By Dayan Jayatilleka –
If Dr Ravi Ranan-Eliya’s SLOTS tracker is accurate and President Gotabaya Rajapaksa has lost a full third (33%) of his 2019 vote, then he is still slightly above the combined SJB+UNP vote of 2020, i.e., the ‘greater UNP’ space in the polity.
The irony never fails to strike me when the Lankan liberals who fetishize the free-market above all in economics, are totally impervious to and imperiously ignore the signals of the political marketplace.
In an extended interview given to Dinesh Weerakkody which was the cover story of Business Today February 2000, the UNP’s former strongman-General Secretary Sirisena Cooray, who had been Ranasinghe Premadasa’s righthand man for decades, predicted (“take it from me”) that the UNP under Ranil Wickremesinghe would average 25% in the future. He was right. After a quarter century that ideological space in the political spectrum has become structural, though the UNP itself has almost vanished.

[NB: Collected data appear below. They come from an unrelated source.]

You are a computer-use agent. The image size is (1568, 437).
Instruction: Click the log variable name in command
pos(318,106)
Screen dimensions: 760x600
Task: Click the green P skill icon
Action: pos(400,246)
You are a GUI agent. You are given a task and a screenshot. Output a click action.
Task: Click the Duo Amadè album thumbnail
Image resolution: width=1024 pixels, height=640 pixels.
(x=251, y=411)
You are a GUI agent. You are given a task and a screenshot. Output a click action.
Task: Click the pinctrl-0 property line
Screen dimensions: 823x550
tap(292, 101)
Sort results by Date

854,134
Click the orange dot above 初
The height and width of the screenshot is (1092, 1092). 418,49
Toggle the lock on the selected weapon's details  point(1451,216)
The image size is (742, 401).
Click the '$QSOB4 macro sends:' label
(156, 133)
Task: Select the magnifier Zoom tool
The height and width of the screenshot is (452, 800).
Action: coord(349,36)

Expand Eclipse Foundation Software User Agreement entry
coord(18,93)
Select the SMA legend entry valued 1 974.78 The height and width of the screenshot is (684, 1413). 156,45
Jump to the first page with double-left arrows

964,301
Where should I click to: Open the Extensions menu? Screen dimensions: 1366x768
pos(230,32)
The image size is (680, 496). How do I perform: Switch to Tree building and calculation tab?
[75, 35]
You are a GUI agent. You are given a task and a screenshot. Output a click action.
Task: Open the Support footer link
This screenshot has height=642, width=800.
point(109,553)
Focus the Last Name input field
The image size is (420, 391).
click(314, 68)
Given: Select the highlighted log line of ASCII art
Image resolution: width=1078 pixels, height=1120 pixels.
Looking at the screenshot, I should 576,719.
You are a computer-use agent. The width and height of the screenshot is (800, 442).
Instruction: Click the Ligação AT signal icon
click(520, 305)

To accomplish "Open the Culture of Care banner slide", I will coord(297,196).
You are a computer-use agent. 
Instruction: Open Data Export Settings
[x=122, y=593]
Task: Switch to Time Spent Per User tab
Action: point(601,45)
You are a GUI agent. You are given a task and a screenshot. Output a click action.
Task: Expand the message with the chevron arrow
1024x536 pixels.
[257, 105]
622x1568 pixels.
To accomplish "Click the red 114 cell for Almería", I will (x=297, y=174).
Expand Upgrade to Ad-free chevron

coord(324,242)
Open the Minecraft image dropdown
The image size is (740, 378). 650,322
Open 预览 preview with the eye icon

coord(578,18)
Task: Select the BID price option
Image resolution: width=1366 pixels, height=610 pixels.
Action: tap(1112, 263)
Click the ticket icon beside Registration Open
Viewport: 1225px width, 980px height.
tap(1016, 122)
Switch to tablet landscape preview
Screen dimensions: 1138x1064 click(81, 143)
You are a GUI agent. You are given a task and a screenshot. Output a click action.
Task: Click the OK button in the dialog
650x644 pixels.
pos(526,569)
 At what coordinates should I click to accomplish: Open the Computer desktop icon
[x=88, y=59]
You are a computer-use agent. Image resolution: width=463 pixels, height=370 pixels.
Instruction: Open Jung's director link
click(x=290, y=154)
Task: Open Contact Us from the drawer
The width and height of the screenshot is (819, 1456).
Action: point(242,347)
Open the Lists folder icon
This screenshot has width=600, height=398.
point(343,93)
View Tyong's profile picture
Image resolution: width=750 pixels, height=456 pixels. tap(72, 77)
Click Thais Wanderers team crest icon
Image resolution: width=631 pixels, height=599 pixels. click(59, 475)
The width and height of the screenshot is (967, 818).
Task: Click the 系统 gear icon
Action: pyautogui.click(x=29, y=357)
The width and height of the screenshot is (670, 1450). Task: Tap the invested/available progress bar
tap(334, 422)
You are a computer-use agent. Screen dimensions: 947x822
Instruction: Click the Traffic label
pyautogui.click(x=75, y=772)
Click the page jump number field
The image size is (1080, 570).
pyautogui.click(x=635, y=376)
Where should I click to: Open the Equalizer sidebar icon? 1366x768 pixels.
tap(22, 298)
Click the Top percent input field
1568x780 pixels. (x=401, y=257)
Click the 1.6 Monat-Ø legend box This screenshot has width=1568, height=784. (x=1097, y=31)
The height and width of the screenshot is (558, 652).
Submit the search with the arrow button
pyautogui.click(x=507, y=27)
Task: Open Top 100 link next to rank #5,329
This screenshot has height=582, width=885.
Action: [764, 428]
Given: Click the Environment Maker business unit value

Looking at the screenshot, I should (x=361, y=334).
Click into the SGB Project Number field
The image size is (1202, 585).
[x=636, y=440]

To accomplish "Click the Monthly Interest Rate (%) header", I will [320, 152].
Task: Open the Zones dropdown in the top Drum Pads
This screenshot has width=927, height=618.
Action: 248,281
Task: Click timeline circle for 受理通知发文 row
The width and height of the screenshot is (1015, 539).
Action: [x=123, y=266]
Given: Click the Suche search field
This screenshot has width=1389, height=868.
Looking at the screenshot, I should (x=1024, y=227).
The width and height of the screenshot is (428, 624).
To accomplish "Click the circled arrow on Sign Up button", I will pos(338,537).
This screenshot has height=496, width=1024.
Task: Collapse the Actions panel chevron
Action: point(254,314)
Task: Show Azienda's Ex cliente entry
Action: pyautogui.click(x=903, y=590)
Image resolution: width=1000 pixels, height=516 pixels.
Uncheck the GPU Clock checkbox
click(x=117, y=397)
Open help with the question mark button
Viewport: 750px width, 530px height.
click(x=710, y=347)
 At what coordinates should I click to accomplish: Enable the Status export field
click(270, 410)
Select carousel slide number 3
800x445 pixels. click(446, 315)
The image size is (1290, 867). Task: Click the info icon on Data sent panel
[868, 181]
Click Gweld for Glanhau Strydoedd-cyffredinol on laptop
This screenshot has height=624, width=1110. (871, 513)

No combination of forces that stays within that ‘green’ space can defeat the regime. Nor can the ‘green’ space alone expand to such an extent and at such a pace that it can replace the regime. Only a breakout-breakthrough (B2) strategy can.
Political commentators correctly observe that the decline of the regime’s popularity is not matched by the rise of the Opposition’s. They fail to grasp the reason for the mismatch and prefer instead to prattle on about the allegedly poor performance of the current Opposition, chiefly the SJB.
I’d say that mismatch is because the regime’s popularity has declined so speedily that the memories of the previous administration’s negative performance have not faded. The Gotabaya administration has proved the most traumatic to our material wellbeing in our post-1948 history. The predecessor Yahapalanaya administration, chiefly Ranil’s UNP with its foreign and constitutional policies and cultural nihilism, proved traumatic to our national identity and sense of sovereignty.
To re-state: the Gotabaya presidency and the Pohottuwa are in a downward spiral which they can’t pull out of and are wildly unpopular. This in no way means that the values, policies, practices and profile of the Yahapalanaya UNP by any other name are retrospectively popular. It too is unpopular, doubtless less so currently than the GR regime, but that’s a low bar.
Yahapalanaya didn’t fail because the Government “failed to resolutely prosecute the crooked Rajapaksas”. The prosecutions didn’t help the Government and in fact hurt it, because the larger percentage of the public perceived a UNP which had appeased if not collaborated with the LTTE, persecuting Mahinda, who had won the war, depriving him – and therefore the Sinhala majority–of the Opposition leadership and prosecuting those who were loyal to him.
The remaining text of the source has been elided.